- Directions for this task: Although the data holds pictures, return only the lines from the one containing "You are a computer-use" to the end, exactly, and without them.

### Provided data ###

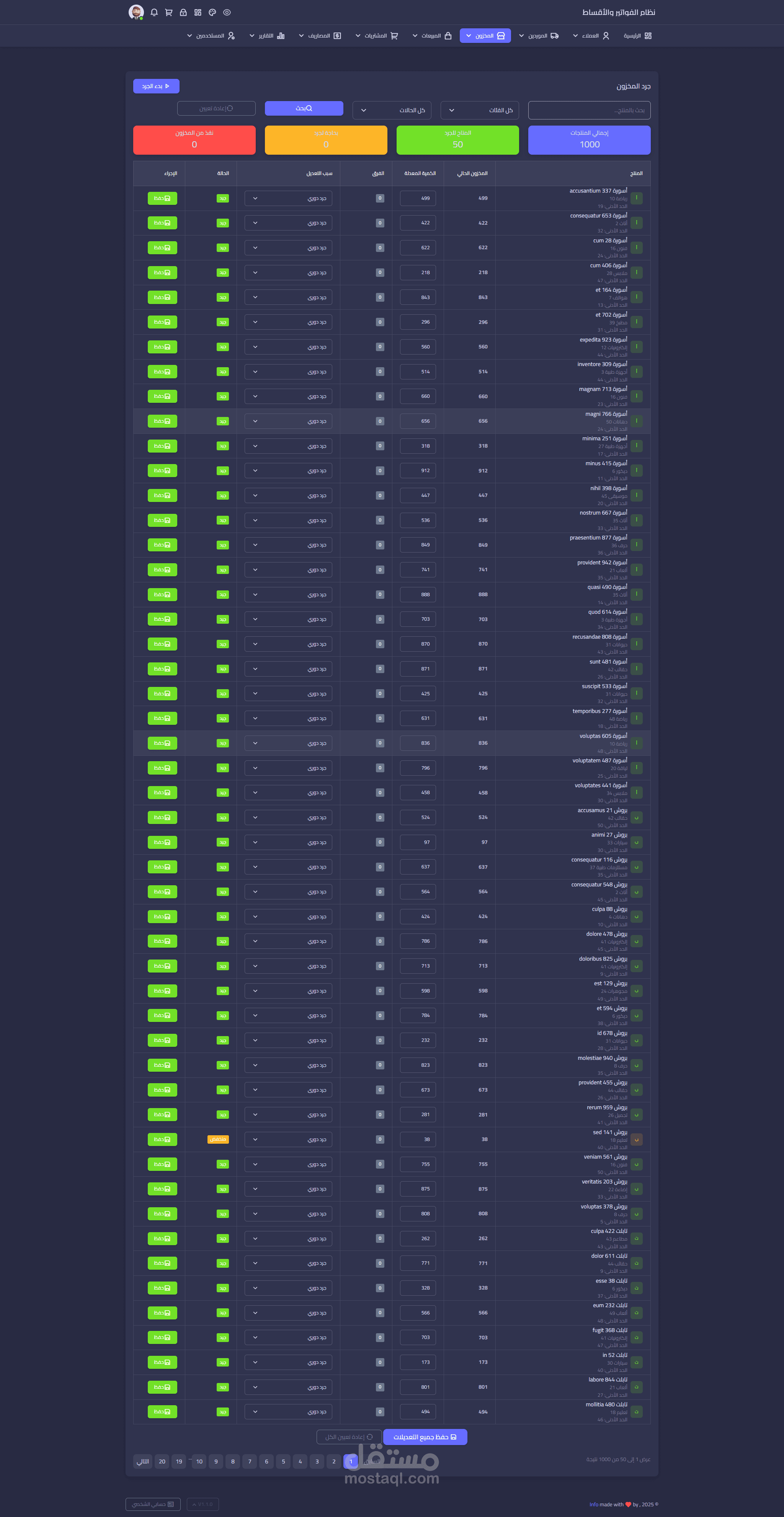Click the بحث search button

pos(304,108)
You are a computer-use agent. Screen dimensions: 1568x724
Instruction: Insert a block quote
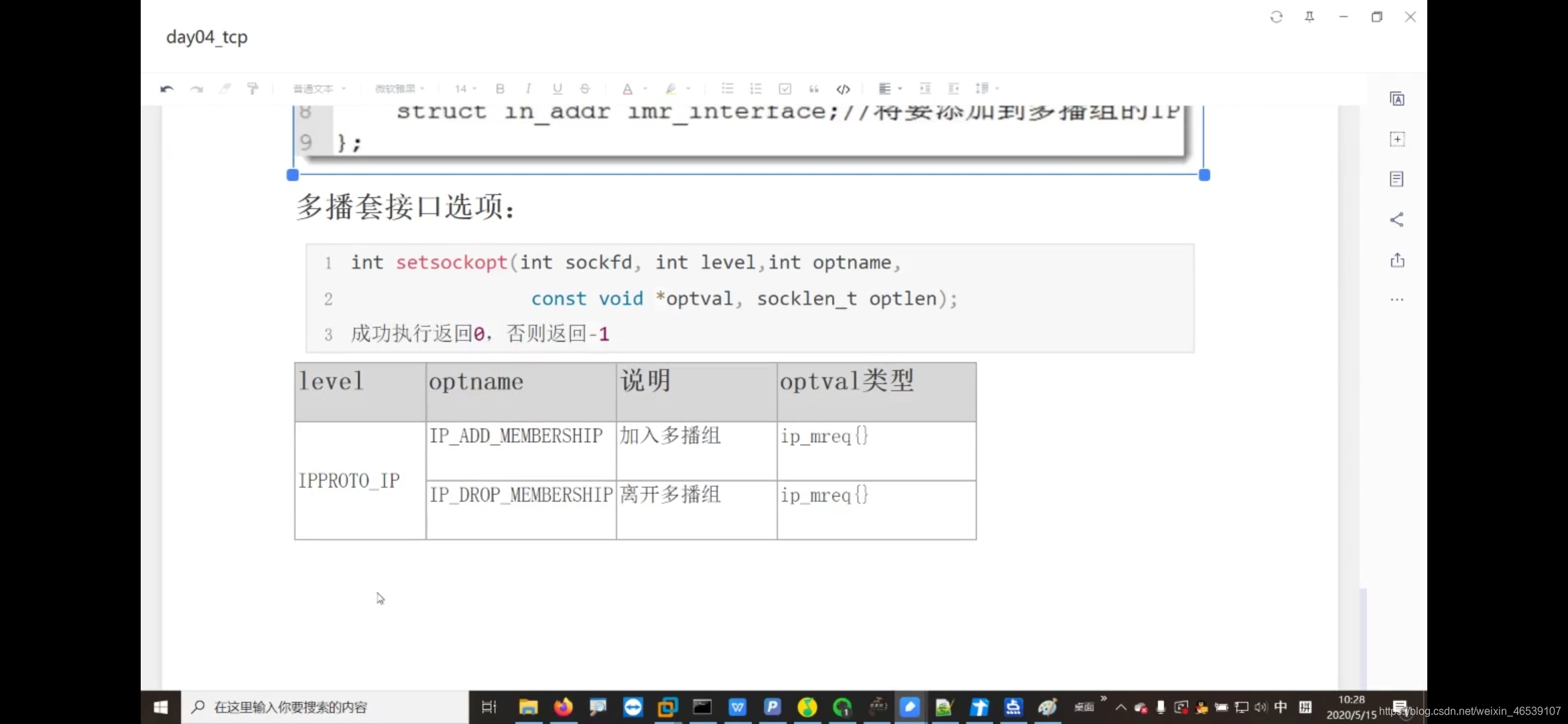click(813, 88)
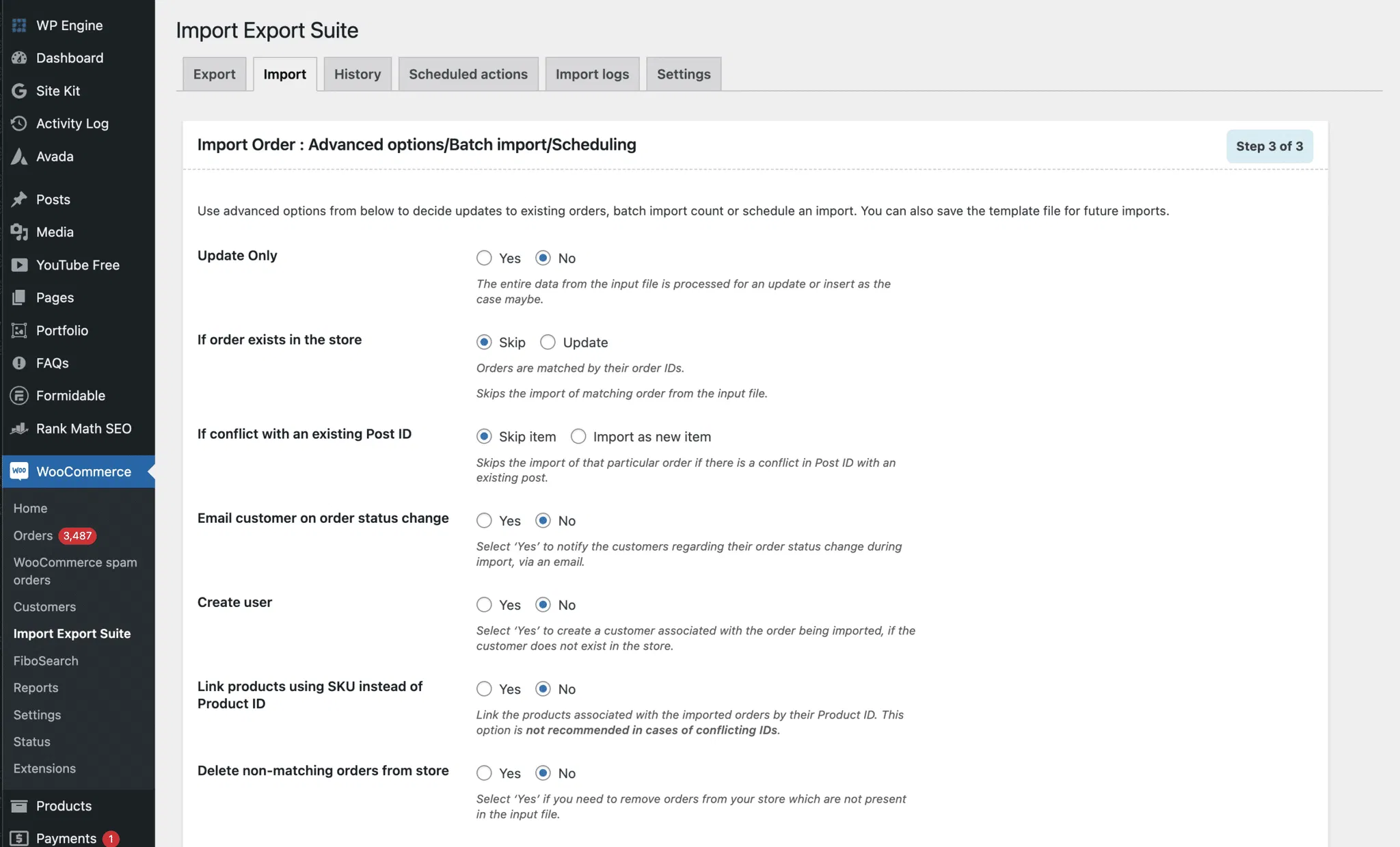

###

- Reply:
You are a computer-use agent. Screen dimensions: 1568x724
Instruction: Insert a block quote
click(813, 88)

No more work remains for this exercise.